Over two years, the extremely affable duo entered into what they call a creative conversation – first as friends, then eventually as partners – that continues to this day, one that forces the other to step outside, push the boundaries, question and better their work. As many of those conversations that start as students do when the prospect of post-graduate reality begins to take shape, talk soon turned to how they might go about making a living out of their respective passions. It was Olsen, daughter of Australia’s eminent landscape painter John Olsen, who instilled in Ormandy the stark reality of life as a working artist in Australia.

“She said coming out of art school we need to do something that’s more immediate.

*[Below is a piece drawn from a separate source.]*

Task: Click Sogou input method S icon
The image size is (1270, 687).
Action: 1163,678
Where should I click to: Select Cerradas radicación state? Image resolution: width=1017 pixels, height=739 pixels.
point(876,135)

You know, I’ve got no idea, and I’ve got stars in my eyes thinking I’ll leave art school and start showing and get a studio and it’s all going to happen, and that’s very difficult, even if you are successful straight out of art school to make a living. Very, very hard work,” says Ormandy, whose own mother was a ceramicist who encouraged creativity from a young age (“I’ve wanted to be an artist since kindergarten”, he later reflects).

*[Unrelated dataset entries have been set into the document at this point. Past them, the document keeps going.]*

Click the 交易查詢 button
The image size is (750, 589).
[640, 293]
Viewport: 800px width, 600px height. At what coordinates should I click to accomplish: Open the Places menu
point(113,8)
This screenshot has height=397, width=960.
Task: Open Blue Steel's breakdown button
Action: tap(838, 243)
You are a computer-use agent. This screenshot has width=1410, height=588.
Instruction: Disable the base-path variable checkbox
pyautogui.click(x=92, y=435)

“I felt that I wanted to create something from all the knowledge I’ve developed,” Olsen reflects. “Something that’s tangible, that’s a small business, to support our painting, and that’s what the idea of Dinosaur started as, really as a means to an end, but it ended up being the means – you know, it really kind of swept us up.”

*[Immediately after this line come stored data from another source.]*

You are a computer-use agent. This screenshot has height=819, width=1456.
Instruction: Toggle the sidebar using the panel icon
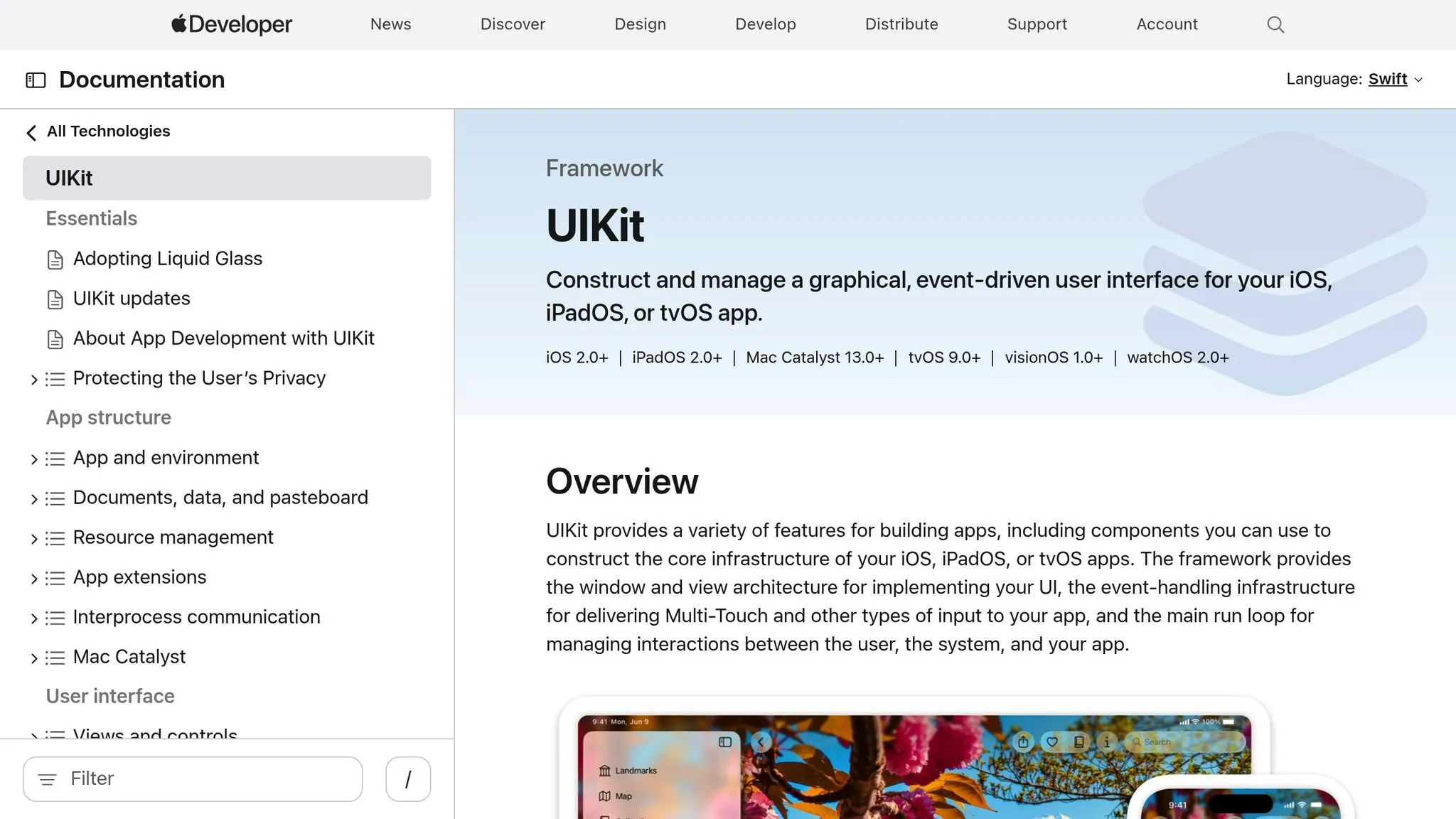[x=36, y=80]
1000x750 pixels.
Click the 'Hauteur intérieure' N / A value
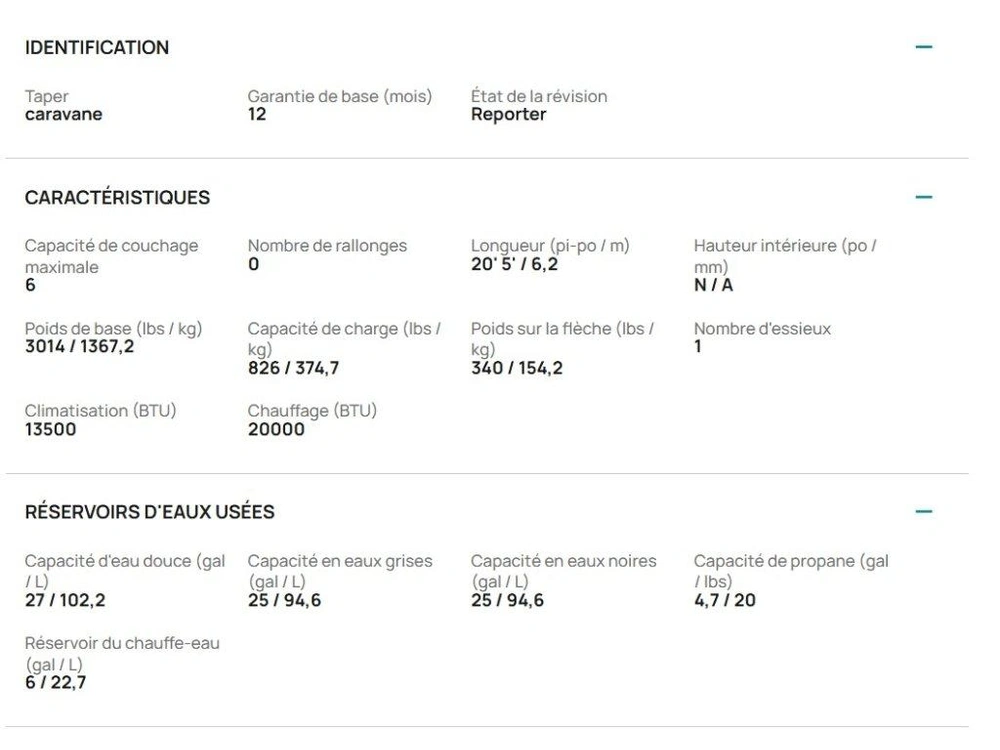pos(713,285)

Today, Dinosaur Designs is a homegrown creative hero turned global brand that’s home to 80 employees across stores in Sydney, Melbourne, New York and London. They’ve been in their Surry Hills studio, from where they run all operations and manufacturing, since the turn of the century. “It sounds so old school, doesn’t it?” says Ormandy. And in many ways, it is. There are no gimmicks and there’s certainly no pandering to trends in their collections, which they work on separately, collaborating only on complimentary elements after the bulk of the work is done in an open door style studio. “We work very harmoniously together,” says Olsen. “Don’t we, really? And I think because we started when we were so young we were sort of growing together as well. We were kids when we started.”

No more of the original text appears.